The 52,000-acre SRER was founded in 1902 and is the longest continuously active rangeland research facility and among the five oldest biological field stations in the United States, according to the SRER website. “The SRER is a world-class facility because of the long-term historical and biological databases that have been maintained since its creation.”

 

The SRER was operated by the U.S. Forest Service until it was traded to the state in 1988 as part of the Arizona-Idaho Conservation Act. That same year, the Arizona legislature mandated that the SRER by used only for “ecological and rangeland research until such time as the legislature determines that the research use can be terminated on all or part of the lands.”

 

In 1991, the land department issued an order closing the SRER to nearly all development.

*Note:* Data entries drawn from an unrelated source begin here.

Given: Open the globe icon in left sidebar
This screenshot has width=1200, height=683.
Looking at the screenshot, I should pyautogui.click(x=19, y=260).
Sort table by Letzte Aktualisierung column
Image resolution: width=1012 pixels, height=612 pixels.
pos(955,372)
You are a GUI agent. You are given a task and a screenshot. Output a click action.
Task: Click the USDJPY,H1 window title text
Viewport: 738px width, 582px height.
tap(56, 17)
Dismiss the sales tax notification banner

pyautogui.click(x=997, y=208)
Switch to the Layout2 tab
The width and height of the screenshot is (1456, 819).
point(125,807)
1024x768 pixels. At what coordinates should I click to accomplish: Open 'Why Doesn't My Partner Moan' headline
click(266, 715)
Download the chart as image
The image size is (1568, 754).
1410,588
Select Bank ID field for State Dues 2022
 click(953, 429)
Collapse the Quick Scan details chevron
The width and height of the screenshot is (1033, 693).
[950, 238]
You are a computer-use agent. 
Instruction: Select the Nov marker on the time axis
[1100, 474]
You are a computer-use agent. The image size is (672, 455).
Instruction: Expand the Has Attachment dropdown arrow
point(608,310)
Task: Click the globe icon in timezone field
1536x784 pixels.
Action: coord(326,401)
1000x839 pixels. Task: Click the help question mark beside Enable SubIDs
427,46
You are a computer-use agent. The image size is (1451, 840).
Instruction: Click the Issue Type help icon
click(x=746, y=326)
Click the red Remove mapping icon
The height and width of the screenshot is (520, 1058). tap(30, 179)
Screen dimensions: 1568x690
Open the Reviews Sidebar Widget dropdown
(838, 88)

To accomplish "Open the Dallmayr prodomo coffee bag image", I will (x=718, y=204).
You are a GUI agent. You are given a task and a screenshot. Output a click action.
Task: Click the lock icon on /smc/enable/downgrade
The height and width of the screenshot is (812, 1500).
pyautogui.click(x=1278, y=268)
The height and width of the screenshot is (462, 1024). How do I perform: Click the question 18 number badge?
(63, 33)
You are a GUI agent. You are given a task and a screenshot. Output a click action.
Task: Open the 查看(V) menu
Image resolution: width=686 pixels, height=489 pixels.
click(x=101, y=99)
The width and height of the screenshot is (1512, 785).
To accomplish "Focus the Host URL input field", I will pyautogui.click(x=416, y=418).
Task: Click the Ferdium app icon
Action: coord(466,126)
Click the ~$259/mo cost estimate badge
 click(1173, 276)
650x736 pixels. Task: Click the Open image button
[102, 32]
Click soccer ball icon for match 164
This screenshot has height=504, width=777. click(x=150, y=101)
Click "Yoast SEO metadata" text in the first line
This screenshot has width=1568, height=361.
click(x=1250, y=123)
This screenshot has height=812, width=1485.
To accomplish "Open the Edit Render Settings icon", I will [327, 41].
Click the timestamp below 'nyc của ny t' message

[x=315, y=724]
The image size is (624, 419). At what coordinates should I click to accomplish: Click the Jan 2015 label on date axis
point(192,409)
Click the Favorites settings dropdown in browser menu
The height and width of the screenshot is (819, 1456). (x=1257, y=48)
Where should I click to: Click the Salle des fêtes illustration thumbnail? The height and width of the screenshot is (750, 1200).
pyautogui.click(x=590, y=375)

The order stated, in part, that “no applications will be accepted for surface or subsurface leases, permits, sales, rights-of-way or mineral claim location.”

 

But in 2017 and again in 2023, the land department used a bureaucratic process to sidestep the legislative restrictions by opening the SRER for 24 hours to add rights-of-way sought by Toronto-based Hudbay Minerals Inc. Hudbay intends to use the SRER rights-of-way to construct high-tension power lines, communications lines, and water and tailings pipelines needed to operate the Copper World mine complex.

 

“The Legislature did not authorize the land department to create a bureaucratic scheme to grant a foreign mining company industrial rights-of-way across the ecologically sensitive range,” said Nan Walden, chief counsel for Farmers Investment Co. “The land department is illegally treating the range as if it was just another piece of state property to be developed when clearly it is not.”

 

SSSR’s and FICO’s win in the Open Meeting Law case provides the opportunity to challenge the Copper World 2023 right-of-way. A Maricopa County Superior Court ruled on Sept. 9 that the land department’s Board of Appeals violated the Open Meetings Law in December 2022 when it approved the department’s recommendation for the Copper World right-of-way without publicly disclosing it would be used for mine tailings.

 

The court ruled the Board of Appeals approval of the department’s right-of-way recommendation was “null and void.” The court gave the Board of Appeals 30 days to correct the Open Meeting Law violation. The board held an Oct. 8 special meeting where it reapproved the land department’s 2022 right-of-way recommendation, but once again did not state that the right-of-way would be used for tailings pipelines.

 

SSSR and FICO responded Tuesday by filing an administrative appeal with Maricopa County Superior Court asking the court to review the Board of Appeal’s Oct. 8 decision to reapprove the right-of-way and the land department’s granting of the right-of-way.

 

Copper World plans to construct a series of open pit copper mines on the east and west sides of the Santa Rita Mountains about 35 miles southeast of Tucson. The project includes the Rosemont pit on the east flank of the mountain. Copper World intends to dump hundreds of millions of tons of mine waste on private land immediately east of the SRER.

 

“We will continue to pursue all legal options to stop this horrific mining project that will destroy the northern half of the Santa Rita Mountains, deplete billions of gallons of groundwater from the Santa Cruz River valley, pollute the air, dump hundreds of millions of tons of toxic mine tailings near existing neighborhoods and schools all to mine copper that will be exported overseas,” Peters said.